#### [WHAT THE TASK REQUIRES]
Copy the lines word for word, beginning at the line that contains "Click into the" and stopping after the line that contains "click(604, 71)".

#### [RECORDS FOR THE TASK]
-=-=-=-=-
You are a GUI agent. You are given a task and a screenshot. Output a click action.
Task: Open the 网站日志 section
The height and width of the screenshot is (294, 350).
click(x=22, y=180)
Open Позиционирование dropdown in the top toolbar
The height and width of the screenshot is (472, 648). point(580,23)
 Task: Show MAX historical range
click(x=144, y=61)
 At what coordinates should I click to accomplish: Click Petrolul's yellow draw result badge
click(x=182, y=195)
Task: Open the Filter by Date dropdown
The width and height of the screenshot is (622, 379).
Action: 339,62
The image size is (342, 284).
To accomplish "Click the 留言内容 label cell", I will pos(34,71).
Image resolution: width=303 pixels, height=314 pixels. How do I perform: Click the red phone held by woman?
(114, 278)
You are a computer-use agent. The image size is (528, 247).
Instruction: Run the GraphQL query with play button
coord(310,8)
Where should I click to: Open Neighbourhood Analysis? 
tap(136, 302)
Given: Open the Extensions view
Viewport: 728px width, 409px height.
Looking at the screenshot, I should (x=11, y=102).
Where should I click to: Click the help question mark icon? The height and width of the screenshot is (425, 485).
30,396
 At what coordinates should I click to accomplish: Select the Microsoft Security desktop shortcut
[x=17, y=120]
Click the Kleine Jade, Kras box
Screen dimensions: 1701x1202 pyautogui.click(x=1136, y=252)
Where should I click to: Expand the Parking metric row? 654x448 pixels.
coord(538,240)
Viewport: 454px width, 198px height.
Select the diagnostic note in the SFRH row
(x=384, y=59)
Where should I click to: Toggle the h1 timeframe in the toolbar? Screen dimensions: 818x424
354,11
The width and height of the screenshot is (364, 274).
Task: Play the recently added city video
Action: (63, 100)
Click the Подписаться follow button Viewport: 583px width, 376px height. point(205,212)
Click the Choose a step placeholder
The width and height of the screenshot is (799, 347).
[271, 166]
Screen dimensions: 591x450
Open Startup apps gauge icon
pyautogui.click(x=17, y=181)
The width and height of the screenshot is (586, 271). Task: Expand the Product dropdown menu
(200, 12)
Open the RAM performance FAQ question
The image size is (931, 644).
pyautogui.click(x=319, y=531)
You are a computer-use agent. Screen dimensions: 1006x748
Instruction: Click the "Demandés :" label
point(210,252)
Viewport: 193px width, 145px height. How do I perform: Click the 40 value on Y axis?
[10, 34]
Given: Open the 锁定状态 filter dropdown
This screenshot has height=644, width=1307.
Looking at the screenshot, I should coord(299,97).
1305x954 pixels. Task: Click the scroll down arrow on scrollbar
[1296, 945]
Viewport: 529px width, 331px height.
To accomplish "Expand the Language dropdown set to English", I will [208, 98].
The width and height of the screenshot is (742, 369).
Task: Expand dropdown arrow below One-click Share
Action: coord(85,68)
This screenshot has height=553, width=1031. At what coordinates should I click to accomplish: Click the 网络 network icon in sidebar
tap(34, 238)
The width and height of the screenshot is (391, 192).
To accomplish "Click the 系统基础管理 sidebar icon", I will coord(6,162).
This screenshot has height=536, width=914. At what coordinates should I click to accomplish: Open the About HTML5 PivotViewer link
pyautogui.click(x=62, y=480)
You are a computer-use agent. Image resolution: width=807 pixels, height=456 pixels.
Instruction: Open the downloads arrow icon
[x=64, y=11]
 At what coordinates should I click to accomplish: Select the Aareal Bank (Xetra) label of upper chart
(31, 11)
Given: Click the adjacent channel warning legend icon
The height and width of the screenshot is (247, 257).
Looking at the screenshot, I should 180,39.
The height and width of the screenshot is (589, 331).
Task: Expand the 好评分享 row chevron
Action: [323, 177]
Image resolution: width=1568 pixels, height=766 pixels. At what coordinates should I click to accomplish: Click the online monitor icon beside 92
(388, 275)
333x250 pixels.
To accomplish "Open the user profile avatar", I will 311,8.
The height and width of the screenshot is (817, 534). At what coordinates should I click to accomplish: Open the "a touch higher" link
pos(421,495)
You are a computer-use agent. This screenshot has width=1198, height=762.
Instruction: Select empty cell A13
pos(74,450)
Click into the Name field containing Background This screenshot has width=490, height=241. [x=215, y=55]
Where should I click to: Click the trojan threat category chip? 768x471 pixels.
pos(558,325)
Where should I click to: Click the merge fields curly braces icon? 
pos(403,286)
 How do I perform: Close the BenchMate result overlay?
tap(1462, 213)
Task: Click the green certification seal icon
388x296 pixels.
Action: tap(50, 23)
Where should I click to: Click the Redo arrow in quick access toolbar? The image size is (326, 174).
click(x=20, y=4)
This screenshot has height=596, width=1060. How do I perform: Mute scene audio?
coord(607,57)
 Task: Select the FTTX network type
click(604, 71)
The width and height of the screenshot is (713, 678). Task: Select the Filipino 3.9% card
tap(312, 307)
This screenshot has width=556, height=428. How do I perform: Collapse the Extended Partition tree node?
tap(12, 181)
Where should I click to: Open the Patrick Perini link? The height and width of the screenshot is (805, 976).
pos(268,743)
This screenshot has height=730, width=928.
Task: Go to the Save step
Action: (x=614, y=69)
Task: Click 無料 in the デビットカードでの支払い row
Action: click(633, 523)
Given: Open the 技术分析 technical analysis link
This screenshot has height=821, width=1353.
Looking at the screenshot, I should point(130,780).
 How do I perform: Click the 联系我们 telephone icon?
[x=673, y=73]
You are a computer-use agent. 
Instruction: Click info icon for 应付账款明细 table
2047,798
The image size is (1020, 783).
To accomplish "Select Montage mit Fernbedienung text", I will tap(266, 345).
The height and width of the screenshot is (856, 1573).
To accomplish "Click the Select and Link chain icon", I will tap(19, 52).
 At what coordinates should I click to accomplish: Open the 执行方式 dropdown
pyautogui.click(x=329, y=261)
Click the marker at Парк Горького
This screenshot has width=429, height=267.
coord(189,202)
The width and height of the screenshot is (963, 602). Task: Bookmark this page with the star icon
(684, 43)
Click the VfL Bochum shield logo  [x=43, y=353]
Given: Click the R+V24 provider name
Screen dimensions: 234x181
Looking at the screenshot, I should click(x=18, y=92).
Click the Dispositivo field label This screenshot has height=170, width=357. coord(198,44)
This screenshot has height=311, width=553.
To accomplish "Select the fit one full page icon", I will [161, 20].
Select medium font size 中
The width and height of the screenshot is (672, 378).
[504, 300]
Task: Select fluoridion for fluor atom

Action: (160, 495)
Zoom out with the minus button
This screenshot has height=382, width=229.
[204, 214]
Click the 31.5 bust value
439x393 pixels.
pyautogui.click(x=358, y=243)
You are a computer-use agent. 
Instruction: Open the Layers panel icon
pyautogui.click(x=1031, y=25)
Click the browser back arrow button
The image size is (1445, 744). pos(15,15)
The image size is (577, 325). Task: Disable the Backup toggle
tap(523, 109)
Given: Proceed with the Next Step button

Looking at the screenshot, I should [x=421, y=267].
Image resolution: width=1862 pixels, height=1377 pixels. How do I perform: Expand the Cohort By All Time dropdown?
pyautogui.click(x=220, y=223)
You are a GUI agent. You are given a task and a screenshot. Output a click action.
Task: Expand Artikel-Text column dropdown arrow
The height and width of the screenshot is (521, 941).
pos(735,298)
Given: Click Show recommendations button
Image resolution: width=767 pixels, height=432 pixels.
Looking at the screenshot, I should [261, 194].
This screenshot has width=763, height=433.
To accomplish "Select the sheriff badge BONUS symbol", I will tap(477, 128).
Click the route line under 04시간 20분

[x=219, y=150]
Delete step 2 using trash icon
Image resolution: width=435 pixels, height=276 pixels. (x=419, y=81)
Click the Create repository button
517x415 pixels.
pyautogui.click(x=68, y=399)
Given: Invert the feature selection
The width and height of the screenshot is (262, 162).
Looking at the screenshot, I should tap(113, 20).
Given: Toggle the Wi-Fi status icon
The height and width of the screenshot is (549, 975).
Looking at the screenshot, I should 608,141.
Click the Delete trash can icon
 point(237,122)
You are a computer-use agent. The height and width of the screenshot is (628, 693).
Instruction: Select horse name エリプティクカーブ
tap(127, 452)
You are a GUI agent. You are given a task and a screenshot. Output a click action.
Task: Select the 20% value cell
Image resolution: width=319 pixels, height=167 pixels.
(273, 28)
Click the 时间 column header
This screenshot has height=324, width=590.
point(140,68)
-=-=-=-=-
#### [COMPLETE OUTPUT]
Click into the Name field containing Background This screenshot has width=490, height=241. [x=215, y=55]
Where should I click to: Click the trojan threat category chip? 768x471 pixels.
pos(558,325)
Where should I click to: Click the merge fields curly braces icon? 
pos(403,286)
 How do I perform: Close the BenchMate result overlay?
tap(1462, 213)
Task: Click the green certification seal icon
388x296 pixels.
Action: tap(50, 23)
Where should I click to: Click the Redo arrow in quick access toolbar? The image size is (326, 174).
click(x=20, y=4)
This screenshot has height=596, width=1060. How do I perform: Mute scene audio?
coord(607,57)
 Task: Select the FTTX network type
click(604, 71)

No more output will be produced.